Introduction: DIY Bicycle Indicator Lights

The bicycle indicator light is a wearable device that is most suitable for use when riding at night time. The device can indicate which direction the rider is about to turn. The device also enables the vehicles behind the rider to be aware of the rider's presence.

Supplies

Hardware:

  1. Velcro
  2. LED pack
  3. PIC16F18313
  4. Resistor Pack
  5. MPLAB Snap programmer and debugger
  6. 3D Printer
  7. Bantam Othermill Pro (or just any other CNC PCB machine)
  8. Copper clad board
  9. Stripboards
  10. Pin headers
  11. 2N2222 transistor
  12. Connecting wires
  13. Heat shrink tubes
  14. SPST switches (2)
  15. Toggle switches (2)
  16. 400mAH lipo battery and charger
  17. Superglue
  18. Sandpaper


Software:

  1. MPLAB X IDE
  2. MPLAB X IPE
  3. KiCad
  4. Fusion 360
  5. Bantam Tools Desktop

Step 1: Draw Circuit Schematic and Prototype on Breadboard

Begin by drawing out the circuit schematic in KiCad or any other CAD software you are comfortable with. In my case, I decided to select the PIC16F18313 as the microcontroller unit (MCU) for this project because it has the minimum number of pins required and it also has some additional advanced low-power features. The other parts of the circuit were designed around this MCU.


After drawing out the schematic, prototype the design on a breadboard to ensure everything is working as desired. Once everything is working fine, move on to the next step. This is where the MPLAB Snap programmer and debugger, MPLAB X IDE, and MPLAB X IPE come into the picture. If you are using a different MCU, you may need a


Step 2: Design and Mill the Printed Circuit Board (Optional)

Import the schematic design into a PCB routing software (KiCad installation comes with both a schematic designer as well as a PCB designer).


If you are going to be using a CNC milling machine, ensure to adjust trace width, hole sizes, and via sizes to match the minimum specifications of your machine. In my case, I used the Bantam Othermill Pro to fabricate the PCB. Also, I used the 1/32" flat end mill bit to make the PCB because I wanted the process to be quick. Selecting a smaller tool would have taken a longer time to fabricate; although the result would have been finer and the minimum specifications would have also been smaller.


Another alternative to this is to just use strip boards. The advantage of the milling method over this is the repeatability i.e. You can make tens of the PCB faster using the milling machine.

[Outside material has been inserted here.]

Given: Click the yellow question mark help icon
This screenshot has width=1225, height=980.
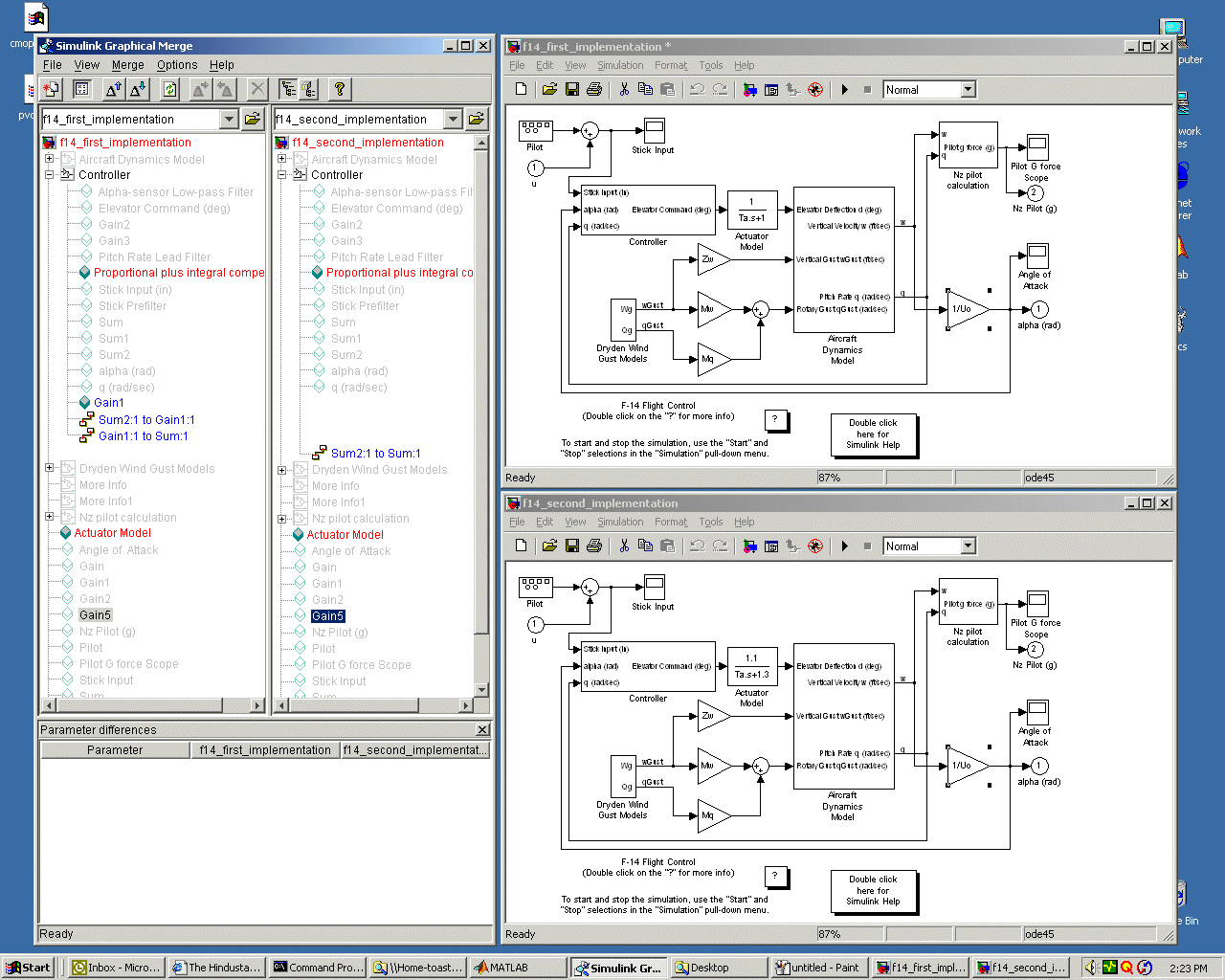Looking at the screenshot, I should pyautogui.click(x=339, y=89).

All in all, just go with the most attractive and most affordable option for you.

Step 3: Solder Components to the PCB and Test

Once the PCB is ready, begin to solder all the various parts to the board. Ensure to take note of not soldering components that would need to be connected to some parts of the casing directly on the PCB such as power switches and the toggle switches in this case.


After soldering all the components in place, power the board and ensure things are working as designed. If for any reason something is not working, then it is time to enter debugging mode.

Step 4: Design Enclosure in Fusion 360

The various parts of the enclosure were designed in Fusion 360: housing for electronics and cover, toggle switch enclosure, and velcro attachments.


Several prints were made before finally arriving at a suitable design for all the different parts.


The velcro attachments were also glued to the housing for electronics and the toggle switch enclosure (using superglue) as shown in the images. The locations where the glue was applied were sanded before applying the glue.


FIND ATTACHED MY ENCLOSURE DESIGNS.

Step 5: Assemble Electronics and 3D Prints

Now that all the parts are ready, insert the electronic parts into their various housing.


Also, put the velcro straps in their destinations.

Step 6: Perform Final Tests and Trials

Now that everything is in place, test your final design and enjoy your final product.